§ **Work to complete**
Return, in their exact form, the lines that lie between the start of the data below and the line containing "You are a computer-use agent. 624x587 pixels.", with both ends included.
Task data below:
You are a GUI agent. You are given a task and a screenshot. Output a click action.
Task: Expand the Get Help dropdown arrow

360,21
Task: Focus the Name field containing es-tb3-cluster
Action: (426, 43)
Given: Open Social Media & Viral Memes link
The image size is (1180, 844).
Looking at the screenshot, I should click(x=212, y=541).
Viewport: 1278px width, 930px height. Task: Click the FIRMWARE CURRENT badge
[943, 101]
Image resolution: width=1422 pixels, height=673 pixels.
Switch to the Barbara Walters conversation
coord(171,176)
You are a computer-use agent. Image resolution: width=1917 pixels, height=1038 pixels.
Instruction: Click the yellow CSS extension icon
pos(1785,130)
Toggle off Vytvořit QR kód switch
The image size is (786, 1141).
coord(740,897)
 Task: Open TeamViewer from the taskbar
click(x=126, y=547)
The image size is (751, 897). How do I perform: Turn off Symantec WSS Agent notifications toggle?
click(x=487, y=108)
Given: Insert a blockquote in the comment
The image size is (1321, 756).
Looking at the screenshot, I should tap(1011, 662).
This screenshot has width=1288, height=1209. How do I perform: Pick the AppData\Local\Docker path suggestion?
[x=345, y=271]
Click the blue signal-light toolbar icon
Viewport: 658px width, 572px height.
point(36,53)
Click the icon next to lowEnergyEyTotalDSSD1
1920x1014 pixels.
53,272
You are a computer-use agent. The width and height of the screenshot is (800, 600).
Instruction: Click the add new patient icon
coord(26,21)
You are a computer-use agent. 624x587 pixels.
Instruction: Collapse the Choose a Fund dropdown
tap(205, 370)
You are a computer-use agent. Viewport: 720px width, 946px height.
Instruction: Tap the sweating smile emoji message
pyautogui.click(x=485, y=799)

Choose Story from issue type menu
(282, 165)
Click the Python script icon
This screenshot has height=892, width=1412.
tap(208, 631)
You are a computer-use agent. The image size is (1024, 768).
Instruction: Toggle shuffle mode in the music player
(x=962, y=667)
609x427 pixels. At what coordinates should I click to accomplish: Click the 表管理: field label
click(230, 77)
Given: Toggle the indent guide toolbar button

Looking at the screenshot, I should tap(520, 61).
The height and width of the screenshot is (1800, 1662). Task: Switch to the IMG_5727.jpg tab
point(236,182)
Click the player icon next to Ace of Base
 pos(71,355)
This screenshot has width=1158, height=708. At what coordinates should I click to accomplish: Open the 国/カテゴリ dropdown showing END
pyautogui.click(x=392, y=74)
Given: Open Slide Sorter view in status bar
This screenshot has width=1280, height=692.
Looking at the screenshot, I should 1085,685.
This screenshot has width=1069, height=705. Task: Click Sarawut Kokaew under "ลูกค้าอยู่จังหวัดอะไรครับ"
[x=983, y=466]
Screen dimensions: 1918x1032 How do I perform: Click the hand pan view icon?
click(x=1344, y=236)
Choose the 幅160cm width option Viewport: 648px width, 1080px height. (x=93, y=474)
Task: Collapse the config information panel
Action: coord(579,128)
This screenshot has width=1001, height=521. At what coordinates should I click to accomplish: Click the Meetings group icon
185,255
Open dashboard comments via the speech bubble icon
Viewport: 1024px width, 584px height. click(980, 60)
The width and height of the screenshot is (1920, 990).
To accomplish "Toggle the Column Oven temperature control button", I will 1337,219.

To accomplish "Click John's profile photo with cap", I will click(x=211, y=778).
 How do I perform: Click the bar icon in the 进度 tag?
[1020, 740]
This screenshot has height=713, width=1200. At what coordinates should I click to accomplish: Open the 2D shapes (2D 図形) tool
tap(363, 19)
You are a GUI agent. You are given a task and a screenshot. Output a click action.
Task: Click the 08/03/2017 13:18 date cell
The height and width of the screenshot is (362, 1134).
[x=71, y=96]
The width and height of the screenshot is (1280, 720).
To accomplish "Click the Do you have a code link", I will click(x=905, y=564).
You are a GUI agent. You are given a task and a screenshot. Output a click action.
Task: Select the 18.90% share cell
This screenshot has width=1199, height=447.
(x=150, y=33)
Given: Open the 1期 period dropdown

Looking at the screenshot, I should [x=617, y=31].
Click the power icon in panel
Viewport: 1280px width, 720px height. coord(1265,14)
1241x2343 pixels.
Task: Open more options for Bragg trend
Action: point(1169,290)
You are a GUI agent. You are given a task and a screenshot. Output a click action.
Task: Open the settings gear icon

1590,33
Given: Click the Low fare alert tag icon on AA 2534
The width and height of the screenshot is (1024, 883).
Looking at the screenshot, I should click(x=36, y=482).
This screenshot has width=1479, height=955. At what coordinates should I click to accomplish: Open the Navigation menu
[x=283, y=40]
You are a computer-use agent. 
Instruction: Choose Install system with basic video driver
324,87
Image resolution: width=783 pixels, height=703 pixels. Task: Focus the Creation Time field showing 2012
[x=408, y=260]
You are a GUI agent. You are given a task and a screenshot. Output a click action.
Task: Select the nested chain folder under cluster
End of Task data.
§ **Written solution**
You are a GUI agent. You are given a task and a screenshot. Output a click action.
Task: Expand the Get Help dropdown arrow

360,21
Task: Focus the Name field containing es-tb3-cluster
Action: (426, 43)
Given: Open Social Media & Viral Memes link
The image size is (1180, 844).
Looking at the screenshot, I should click(x=212, y=541).
Viewport: 1278px width, 930px height. Task: Click the FIRMWARE CURRENT badge
[943, 101]
Image resolution: width=1422 pixels, height=673 pixels.
Switch to the Barbara Walters conversation
coord(171,176)
You are a computer-use agent. Image resolution: width=1917 pixels, height=1038 pixels.
Instruction: Click the yellow CSS extension icon
pos(1785,130)
Toggle off Vytvořit QR kód switch
The image size is (786, 1141).
coord(740,897)
 Task: Open TeamViewer from the taskbar
click(x=126, y=547)
The image size is (751, 897). How do I perform: Turn off Symantec WSS Agent notifications toggle?
click(x=487, y=108)
Given: Insert a blockquote in the comment
The image size is (1321, 756).
Looking at the screenshot, I should tap(1011, 662).
This screenshot has width=1288, height=1209. How do I perform: Pick the AppData\Local\Docker path suggestion?
[x=345, y=271]
Click the blue signal-light toolbar icon
Viewport: 658px width, 572px height.
point(36,53)
Click the icon next to lowEnergyEyTotalDSSD1
1920x1014 pixels.
53,272
You are a computer-use agent. The width and height of the screenshot is (800, 600).
Instruction: Click the add new patient icon
coord(26,21)
You are a computer-use agent. 624x587 pixels.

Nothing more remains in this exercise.